Colonel Tayeh says that the fleeing policemen took with them AK-47s and pistols, and added that "some of them were coerced to join the terrorists."

The remaining policemen slept at the station. When they ventured out to the town's potholed and garbage-littered streets, they wore black ski masks for fear of being identified by militants. And, in a further twist, some of these same holdouts are suspected of being on the payroll of Al Qaeda militants, says Tayeh.

Temporary friends

These ever-shifting allegiances and the fine line between friend and foe provide a hint of the dangers associated with this new US strategy despite its short-term viability.

"The long-term problem is that you are working with fractured social forces," says Toby Dodge, an Iraq expert at Queen Mary, University of London.

"The danger is that once they run Al Qaeda out, they may turn on you, the Iraqi government, or both."

Lt. Col. Keith Gogas, who commands the Diyala-based 6-9 Army unit, agrees with the concept of the LRF, but says he thinks the term itself may be problematic. He's working to cement local ties in other creative ways.

Last Friday, he reunited a local tribal sheikh with his nephew, whom he helped get released from a US-run prison after the man had been detained for nearly 10 months on suspicion of being a member of the Shiite Mahdi Army militia and committing crimes against Sunnis in Diyala.

"You see how loyal and truthful the Americans are," says Sheikh Saad al-Siriwati to his kinsmen as he puts his arm around Colonel Gogas. "My tribe and I are eternally indebted to Gogas."
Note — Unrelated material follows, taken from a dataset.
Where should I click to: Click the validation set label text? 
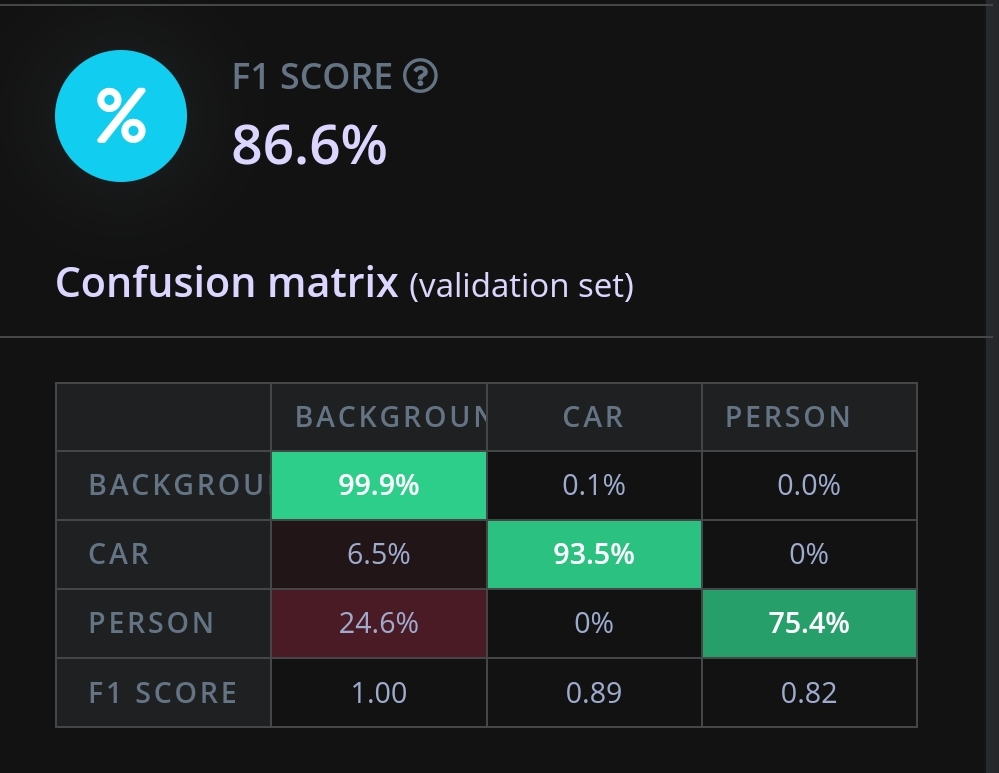pos(522,286)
Abu Saida, the predominantly Shiite town of Shiekh Saad, has come a long way from being one of the most violent in Diyala to the most cooperative with US forces in the fight against extremists.

But just as the line between friend and foe is murky so, too, is the division between war and peace.

As Gogas and his men returned to their base, they encountered Iraqi policemen on the road who reported an attack on the mixed village of Harbitla in which 12 Shiites were killed. Separately, the commander of the Iraqi Army battalion who the Americans had been working with was killed by a roadside bomb.